NOAA’s New Satellite to Help Improve Extreme Weather Predictions


NOAA’s Joint Polar Satellite System-2 (JPSS-2), the third in a series of five advanced polar-orbiting satellites, blasted off from Vandenberg Space Force Base, California, at  1:49 a.m. PST today.

The satellite will join its predecessors, Suomi NPP and NOAA-20, as they circle the globe 14 times a day, and provide a continuous stream of data used for weather forecasting, including extreme — potentially deadly — events, and will help track and monitor climate change.

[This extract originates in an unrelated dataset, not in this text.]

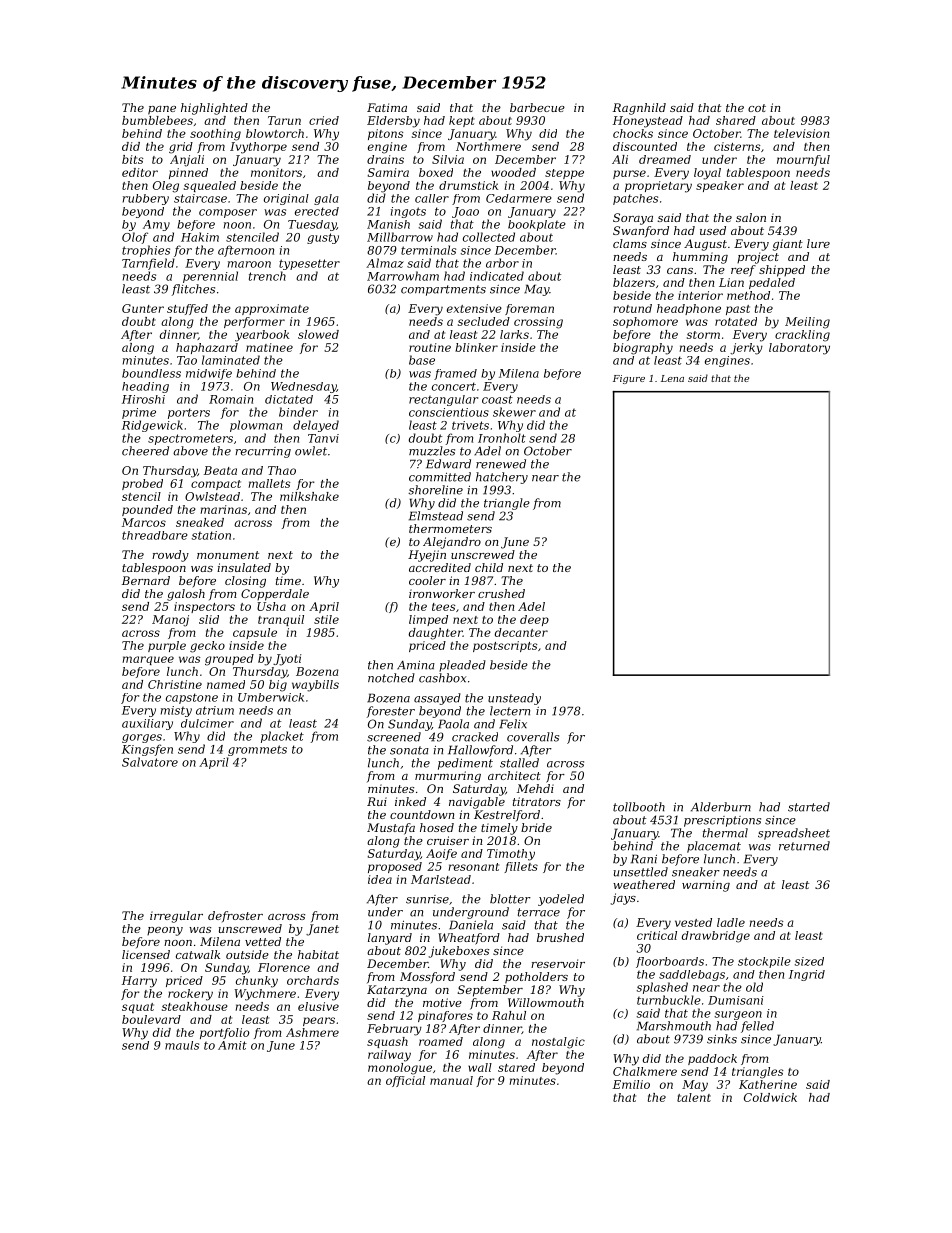 This page has height=1233, width=952. I want to click on Gunter, so click(143, 308).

“The need for advanced satellites, such as JPSS-2, to accurately predict weather and climate has never been greater,” said Michael C. Morgan, Ph.D., assistant secretary of commerce for environmental observation and prediction. “With the steady rise in the number of billion dollar disasters, NOAA remains committed to putting the best technology in space that leads to more reliable, timely forecasts.”

Artist's rendering of NOAA's JPSS-2.
Artist’s rendering of NOAA’s JPSS-2. (NOAA)

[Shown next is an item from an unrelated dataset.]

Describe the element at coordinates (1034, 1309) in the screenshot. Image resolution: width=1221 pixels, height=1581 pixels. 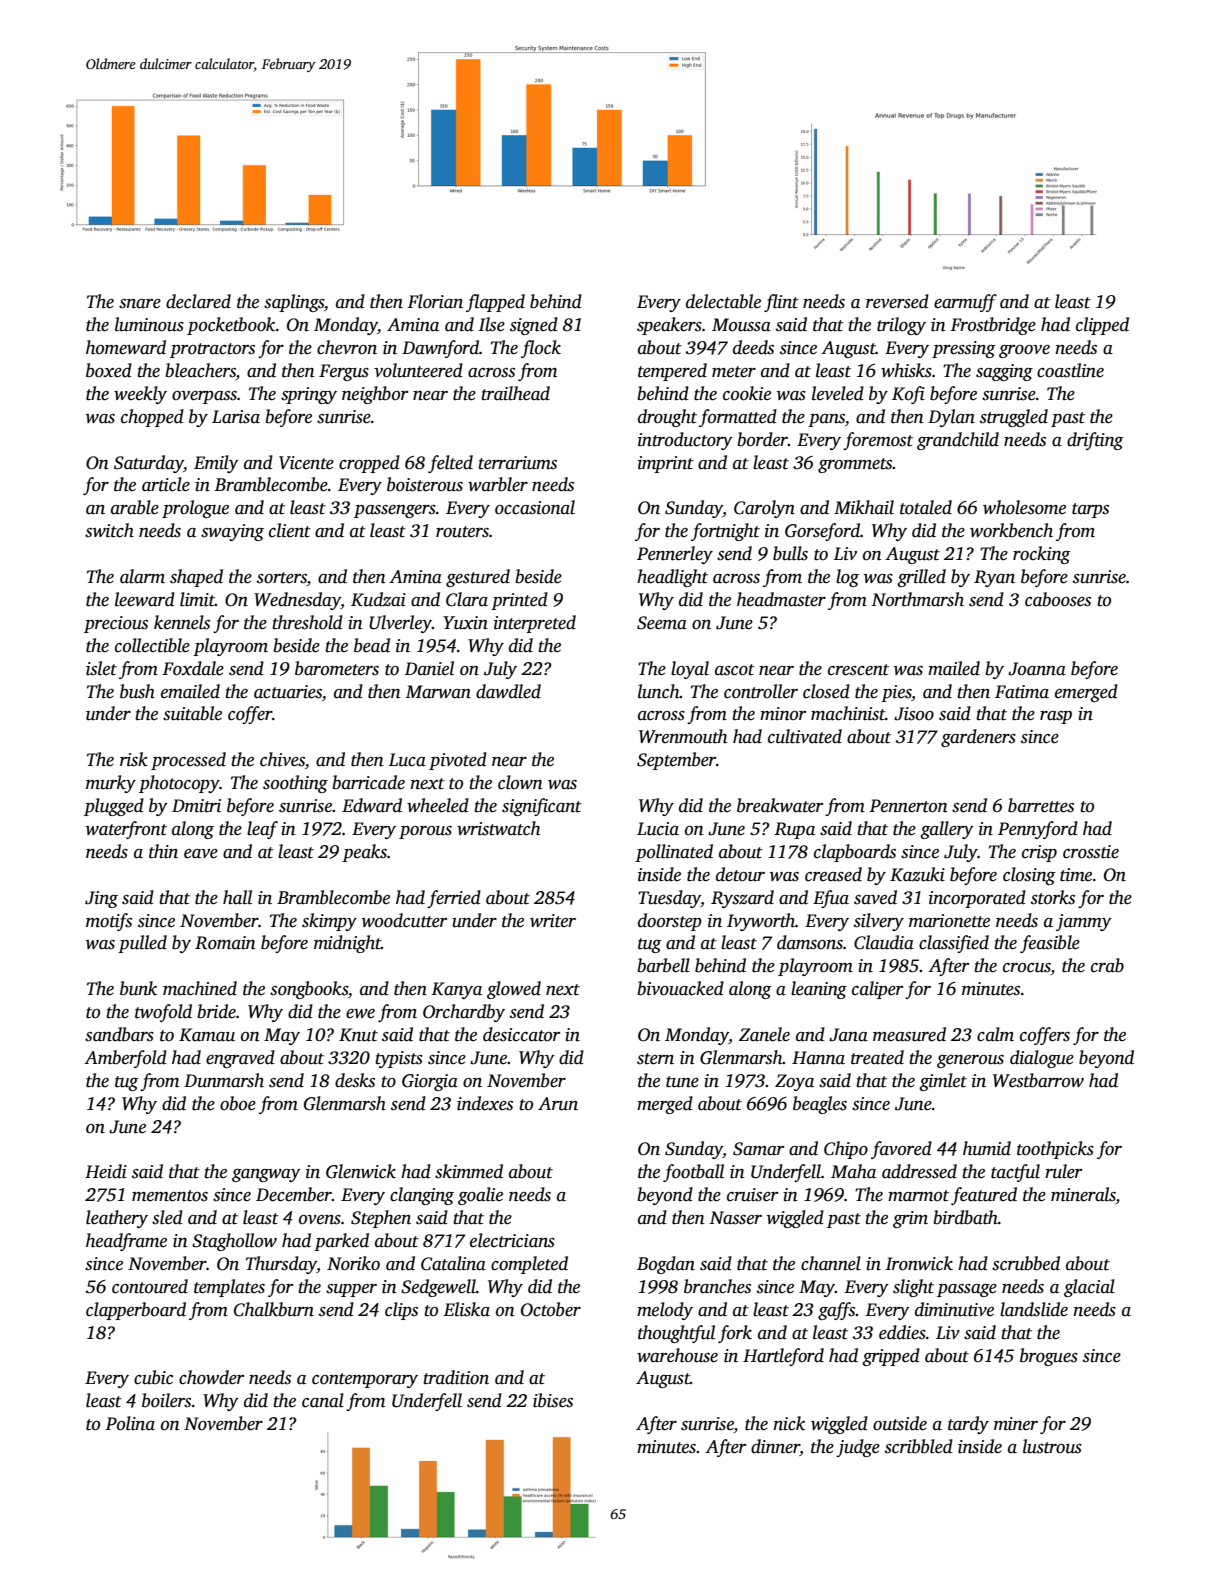
I see `landslide` at that location.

JPSS-2 will be renamed NOAA-21 when it reaches its final “afternoon” orbit, approximately one week after launch. In that orbit, the satellite will collect local observations of the mid-latitudes and tropics during the afternoon and overnight. About one month after launch, the satellite’s instruments will start collecting data. After rigorous tests to ensure the instruments are performing as intended, the data will then be released to the public and used in NOAA’s operational forecasts and warnings. JPSS-2 is designed to operate for seven years, with the potential to operate for several more.

“NOAA is operating the most advanced fleet of weather satellites in the world,” said Steve Volz, Ph.D, director of NOAA’s Satellite and Information Service. “In conjunction with our international partner, EUMETSAT, which provides similar observations from the morning orbit, our polar satellites provide essential data for numerical weather models, producing forecasts daily.”

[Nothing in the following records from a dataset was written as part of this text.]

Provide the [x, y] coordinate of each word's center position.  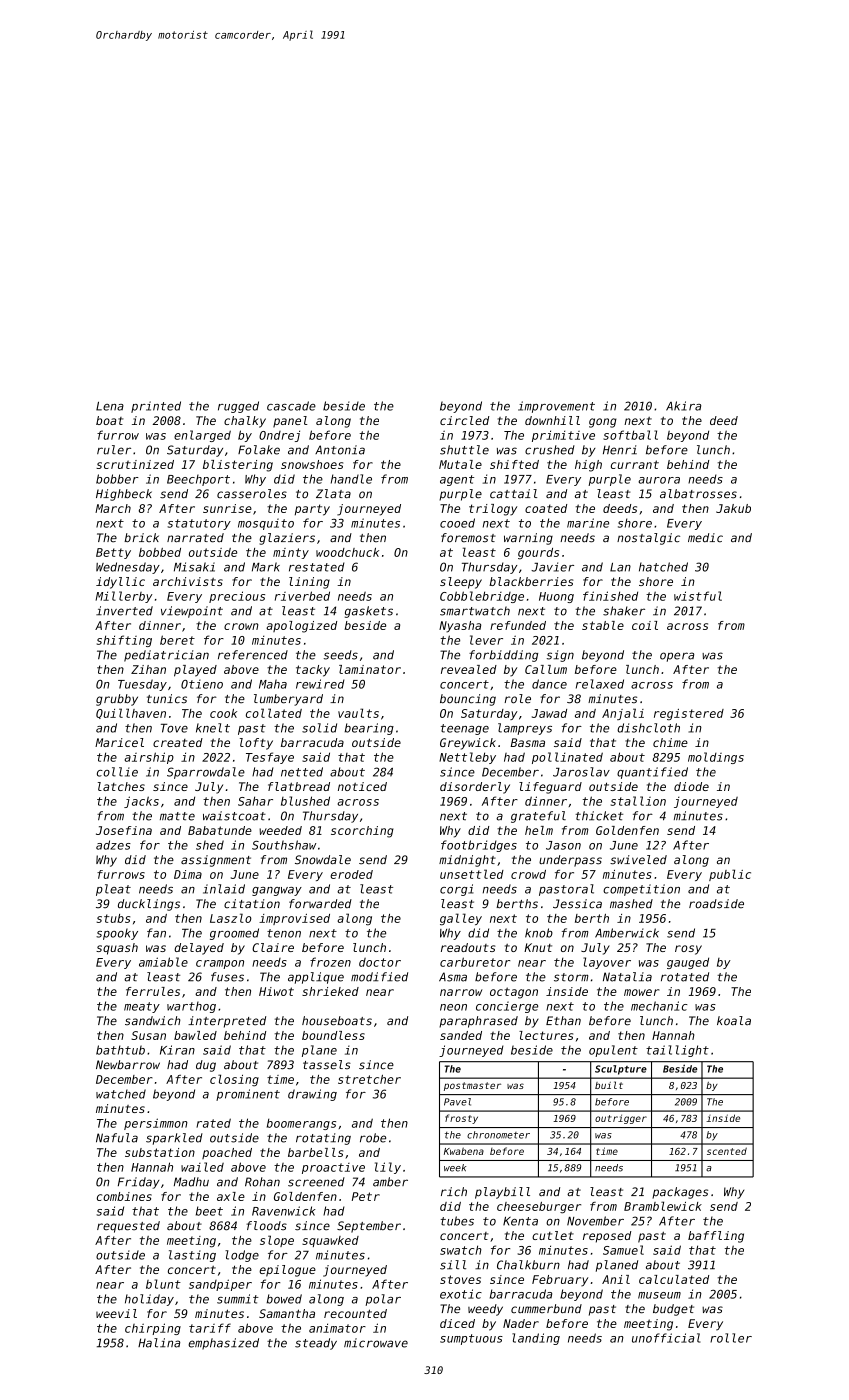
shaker [624, 611]
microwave [376, 1343]
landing [536, 1339]
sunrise [227, 508]
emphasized [223, 1344]
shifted [514, 464]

Together, NOAA’s newest polar-orbiting and geostationary satellites provide high quality data and imagery to help emergency managers better prepare for and respond to dangerous storms.

“Data from satellites like JPSS-2 are the foundation for our weather forecasts,” said Ken Graham, director of NOAA’s National Weather Service. “The constellation of weather satellites provides essential support to National Weather Service forecasters, which in turn, allows the public to be better prepared and for emergency managers to preposition response assets to save lives.”